§ **Your goal**
Once the line containing "This screenshot has height=374, width=625." is located, output it and every line after it through the end of the records, exactly as written and nothing else.

§ **Exercise inputs**
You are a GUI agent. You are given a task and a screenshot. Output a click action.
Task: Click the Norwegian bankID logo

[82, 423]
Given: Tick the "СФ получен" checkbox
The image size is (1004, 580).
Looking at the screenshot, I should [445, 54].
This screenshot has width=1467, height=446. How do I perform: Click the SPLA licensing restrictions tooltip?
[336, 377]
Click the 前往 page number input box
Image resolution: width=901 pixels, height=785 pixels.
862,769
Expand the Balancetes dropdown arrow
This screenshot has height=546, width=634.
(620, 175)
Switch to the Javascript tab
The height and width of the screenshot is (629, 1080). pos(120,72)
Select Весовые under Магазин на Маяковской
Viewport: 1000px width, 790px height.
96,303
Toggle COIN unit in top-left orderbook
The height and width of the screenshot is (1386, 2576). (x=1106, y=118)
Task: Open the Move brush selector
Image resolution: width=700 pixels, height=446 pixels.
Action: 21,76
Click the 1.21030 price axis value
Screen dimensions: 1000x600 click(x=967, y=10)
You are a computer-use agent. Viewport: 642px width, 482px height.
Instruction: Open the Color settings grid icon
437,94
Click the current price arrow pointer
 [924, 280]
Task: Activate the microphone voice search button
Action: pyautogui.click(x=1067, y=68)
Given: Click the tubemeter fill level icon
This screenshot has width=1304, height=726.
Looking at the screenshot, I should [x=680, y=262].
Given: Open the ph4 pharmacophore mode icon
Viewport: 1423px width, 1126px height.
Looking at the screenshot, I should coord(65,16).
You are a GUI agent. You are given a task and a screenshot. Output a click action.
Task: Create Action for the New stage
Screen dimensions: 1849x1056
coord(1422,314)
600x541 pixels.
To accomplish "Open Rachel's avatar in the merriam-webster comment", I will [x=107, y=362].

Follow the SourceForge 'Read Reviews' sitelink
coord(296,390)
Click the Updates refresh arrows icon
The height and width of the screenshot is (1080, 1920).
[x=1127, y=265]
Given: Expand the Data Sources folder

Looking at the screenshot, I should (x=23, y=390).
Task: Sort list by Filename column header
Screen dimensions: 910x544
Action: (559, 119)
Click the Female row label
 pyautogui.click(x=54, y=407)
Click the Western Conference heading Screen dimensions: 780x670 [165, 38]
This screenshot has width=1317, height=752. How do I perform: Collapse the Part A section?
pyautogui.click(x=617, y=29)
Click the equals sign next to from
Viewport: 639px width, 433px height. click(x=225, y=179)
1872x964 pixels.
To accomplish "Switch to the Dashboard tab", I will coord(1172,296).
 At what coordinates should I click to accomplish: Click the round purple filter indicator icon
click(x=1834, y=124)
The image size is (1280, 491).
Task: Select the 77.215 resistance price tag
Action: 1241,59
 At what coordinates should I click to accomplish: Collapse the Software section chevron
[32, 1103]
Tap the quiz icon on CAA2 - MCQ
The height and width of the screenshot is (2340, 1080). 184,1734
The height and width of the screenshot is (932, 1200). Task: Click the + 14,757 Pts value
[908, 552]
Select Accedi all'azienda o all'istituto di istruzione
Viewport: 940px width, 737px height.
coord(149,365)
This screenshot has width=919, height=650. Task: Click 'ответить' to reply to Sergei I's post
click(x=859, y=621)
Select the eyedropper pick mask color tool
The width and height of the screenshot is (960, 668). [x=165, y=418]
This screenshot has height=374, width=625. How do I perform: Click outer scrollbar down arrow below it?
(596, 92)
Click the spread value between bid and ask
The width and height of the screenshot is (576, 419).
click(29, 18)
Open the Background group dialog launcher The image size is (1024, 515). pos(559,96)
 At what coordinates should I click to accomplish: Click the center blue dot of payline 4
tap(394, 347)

§ **Reply**
This screenshot has height=374, width=625. How do I perform: Click outer scrollbar down arrow below it?
(596, 92)
Click the spread value between bid and ask
The width and height of the screenshot is (576, 419).
click(29, 18)
Open the Background group dialog launcher The image size is (1024, 515). pos(559,96)
 At what coordinates should I click to accomplish: Click the center blue dot of payline 4
tap(394, 347)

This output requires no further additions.